» **Available data**

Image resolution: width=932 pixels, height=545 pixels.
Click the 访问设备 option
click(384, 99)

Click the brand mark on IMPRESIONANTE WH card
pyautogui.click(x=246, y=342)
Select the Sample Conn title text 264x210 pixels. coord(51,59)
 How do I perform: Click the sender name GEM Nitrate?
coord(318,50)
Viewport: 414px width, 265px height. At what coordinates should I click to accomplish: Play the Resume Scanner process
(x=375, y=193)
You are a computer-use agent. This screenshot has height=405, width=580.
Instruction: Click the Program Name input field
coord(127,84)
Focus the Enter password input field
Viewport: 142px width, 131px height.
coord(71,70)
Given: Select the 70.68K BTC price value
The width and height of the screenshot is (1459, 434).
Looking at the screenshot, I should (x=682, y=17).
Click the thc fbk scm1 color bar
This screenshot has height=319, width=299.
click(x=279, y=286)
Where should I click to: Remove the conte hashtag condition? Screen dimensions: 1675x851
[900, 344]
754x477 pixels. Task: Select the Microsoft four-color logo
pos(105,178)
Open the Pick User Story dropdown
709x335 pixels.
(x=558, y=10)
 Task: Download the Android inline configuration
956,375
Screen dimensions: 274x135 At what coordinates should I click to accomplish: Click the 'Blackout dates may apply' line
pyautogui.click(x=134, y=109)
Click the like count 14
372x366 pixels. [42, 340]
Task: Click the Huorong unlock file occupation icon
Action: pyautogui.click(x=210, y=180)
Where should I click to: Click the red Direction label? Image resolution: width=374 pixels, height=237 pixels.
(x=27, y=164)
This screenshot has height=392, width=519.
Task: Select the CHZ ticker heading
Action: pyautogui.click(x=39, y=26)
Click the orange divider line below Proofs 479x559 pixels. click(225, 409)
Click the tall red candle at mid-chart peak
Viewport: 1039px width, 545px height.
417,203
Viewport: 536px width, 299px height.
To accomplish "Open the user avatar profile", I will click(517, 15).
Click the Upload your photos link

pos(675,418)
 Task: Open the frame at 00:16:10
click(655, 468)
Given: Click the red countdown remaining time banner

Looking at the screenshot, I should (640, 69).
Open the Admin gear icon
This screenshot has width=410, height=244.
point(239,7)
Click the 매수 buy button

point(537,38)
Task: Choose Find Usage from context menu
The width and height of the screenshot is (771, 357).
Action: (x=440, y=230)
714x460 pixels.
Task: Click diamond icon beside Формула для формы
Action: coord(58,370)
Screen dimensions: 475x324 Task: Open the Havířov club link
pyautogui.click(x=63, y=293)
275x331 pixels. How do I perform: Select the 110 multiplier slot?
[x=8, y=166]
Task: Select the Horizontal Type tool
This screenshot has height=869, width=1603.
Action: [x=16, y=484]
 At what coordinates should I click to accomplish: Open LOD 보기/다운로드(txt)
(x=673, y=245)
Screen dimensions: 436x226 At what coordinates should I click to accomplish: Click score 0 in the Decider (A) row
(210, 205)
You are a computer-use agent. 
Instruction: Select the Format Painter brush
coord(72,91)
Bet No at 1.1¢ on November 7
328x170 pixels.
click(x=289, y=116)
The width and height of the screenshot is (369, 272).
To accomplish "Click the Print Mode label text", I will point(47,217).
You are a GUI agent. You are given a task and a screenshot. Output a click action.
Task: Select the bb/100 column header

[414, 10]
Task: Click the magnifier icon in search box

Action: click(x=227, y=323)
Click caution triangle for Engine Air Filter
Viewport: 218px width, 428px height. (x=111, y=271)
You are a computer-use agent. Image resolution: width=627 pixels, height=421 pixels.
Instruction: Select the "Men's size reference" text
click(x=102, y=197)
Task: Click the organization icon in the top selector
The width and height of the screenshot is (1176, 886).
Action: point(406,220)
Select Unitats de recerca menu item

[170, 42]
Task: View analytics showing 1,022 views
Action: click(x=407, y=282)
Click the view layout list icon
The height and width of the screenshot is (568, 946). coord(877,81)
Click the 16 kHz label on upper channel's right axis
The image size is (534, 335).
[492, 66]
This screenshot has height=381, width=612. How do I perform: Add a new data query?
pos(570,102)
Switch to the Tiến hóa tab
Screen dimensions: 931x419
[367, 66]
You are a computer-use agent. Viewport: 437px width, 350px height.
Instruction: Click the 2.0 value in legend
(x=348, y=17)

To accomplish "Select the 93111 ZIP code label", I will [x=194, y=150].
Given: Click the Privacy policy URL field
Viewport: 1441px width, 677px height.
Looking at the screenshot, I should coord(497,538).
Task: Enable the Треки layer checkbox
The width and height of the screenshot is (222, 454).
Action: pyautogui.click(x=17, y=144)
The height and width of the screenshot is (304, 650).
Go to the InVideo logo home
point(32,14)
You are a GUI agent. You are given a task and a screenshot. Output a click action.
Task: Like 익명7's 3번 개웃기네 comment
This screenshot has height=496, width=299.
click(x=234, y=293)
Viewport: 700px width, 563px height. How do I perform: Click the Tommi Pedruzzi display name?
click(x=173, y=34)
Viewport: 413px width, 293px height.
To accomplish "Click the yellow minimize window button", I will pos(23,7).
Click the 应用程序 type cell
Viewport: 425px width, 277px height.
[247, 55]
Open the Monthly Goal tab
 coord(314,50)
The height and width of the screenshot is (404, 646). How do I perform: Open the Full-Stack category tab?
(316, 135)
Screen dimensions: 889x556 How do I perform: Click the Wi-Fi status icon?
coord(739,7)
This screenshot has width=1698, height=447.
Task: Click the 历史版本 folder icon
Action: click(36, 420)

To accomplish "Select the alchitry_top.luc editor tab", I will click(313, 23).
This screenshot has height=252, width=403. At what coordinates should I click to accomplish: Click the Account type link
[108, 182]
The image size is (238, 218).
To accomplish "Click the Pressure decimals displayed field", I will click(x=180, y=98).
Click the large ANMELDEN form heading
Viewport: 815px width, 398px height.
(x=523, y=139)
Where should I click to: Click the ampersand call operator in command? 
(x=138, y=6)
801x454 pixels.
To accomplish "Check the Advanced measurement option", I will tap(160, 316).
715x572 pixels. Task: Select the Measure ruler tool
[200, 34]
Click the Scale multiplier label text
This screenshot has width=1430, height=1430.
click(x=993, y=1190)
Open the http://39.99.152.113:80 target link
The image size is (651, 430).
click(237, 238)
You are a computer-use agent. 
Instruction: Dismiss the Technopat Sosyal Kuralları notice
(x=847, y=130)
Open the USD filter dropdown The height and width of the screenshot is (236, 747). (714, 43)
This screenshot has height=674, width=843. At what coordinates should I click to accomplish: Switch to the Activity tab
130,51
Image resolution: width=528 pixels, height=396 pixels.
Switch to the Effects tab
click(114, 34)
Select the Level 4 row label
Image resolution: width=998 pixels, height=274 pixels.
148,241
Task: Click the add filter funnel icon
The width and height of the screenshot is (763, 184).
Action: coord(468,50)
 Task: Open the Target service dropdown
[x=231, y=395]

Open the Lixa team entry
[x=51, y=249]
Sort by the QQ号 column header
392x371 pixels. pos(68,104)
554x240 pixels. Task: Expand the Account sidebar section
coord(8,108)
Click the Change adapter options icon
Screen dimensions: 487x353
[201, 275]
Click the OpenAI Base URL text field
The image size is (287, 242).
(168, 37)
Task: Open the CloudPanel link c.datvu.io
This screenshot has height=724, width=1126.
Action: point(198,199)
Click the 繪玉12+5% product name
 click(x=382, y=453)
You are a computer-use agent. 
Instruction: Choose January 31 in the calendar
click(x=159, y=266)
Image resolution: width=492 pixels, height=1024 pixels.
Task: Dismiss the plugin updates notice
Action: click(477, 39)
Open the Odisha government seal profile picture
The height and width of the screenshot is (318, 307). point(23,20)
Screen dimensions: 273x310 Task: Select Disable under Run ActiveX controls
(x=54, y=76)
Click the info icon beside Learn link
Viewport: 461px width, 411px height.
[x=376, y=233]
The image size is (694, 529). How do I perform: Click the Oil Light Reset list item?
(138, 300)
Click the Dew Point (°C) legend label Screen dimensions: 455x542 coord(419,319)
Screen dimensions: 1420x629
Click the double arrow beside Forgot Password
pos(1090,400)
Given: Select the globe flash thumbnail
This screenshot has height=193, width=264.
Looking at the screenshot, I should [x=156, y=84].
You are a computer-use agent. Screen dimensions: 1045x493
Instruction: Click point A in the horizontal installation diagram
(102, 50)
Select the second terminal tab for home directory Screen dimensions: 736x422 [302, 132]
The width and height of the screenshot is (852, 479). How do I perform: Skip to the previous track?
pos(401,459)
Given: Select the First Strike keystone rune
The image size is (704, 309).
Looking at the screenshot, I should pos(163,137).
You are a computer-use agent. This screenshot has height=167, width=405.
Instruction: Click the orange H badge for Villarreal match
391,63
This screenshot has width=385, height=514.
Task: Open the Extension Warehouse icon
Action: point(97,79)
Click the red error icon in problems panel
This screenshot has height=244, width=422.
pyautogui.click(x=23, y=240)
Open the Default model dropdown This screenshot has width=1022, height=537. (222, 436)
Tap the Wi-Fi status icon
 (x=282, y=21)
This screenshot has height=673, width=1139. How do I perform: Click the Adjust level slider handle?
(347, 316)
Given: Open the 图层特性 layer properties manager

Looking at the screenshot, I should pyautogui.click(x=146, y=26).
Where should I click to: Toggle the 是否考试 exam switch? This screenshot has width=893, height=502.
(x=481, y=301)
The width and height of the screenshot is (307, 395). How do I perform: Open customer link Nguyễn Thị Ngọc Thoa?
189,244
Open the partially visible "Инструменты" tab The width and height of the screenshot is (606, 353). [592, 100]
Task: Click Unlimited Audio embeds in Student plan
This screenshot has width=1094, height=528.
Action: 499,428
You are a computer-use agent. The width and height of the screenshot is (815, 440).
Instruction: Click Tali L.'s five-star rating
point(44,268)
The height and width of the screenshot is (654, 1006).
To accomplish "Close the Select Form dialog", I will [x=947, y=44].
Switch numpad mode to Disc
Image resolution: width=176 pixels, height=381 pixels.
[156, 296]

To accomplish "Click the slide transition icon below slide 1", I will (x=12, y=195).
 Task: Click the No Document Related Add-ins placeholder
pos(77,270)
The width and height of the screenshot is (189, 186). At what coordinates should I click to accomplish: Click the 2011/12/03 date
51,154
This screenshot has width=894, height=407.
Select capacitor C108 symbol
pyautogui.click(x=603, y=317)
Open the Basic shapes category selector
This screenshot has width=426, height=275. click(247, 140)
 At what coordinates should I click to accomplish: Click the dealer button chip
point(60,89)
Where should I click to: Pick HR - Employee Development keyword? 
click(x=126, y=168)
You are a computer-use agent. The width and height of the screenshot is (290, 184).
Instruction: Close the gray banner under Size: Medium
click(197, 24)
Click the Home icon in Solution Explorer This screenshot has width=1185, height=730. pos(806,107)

» **Task description**
Check each line of the material for the word "below", then say how many have it. Give the number only.

» **Exercise solution**
2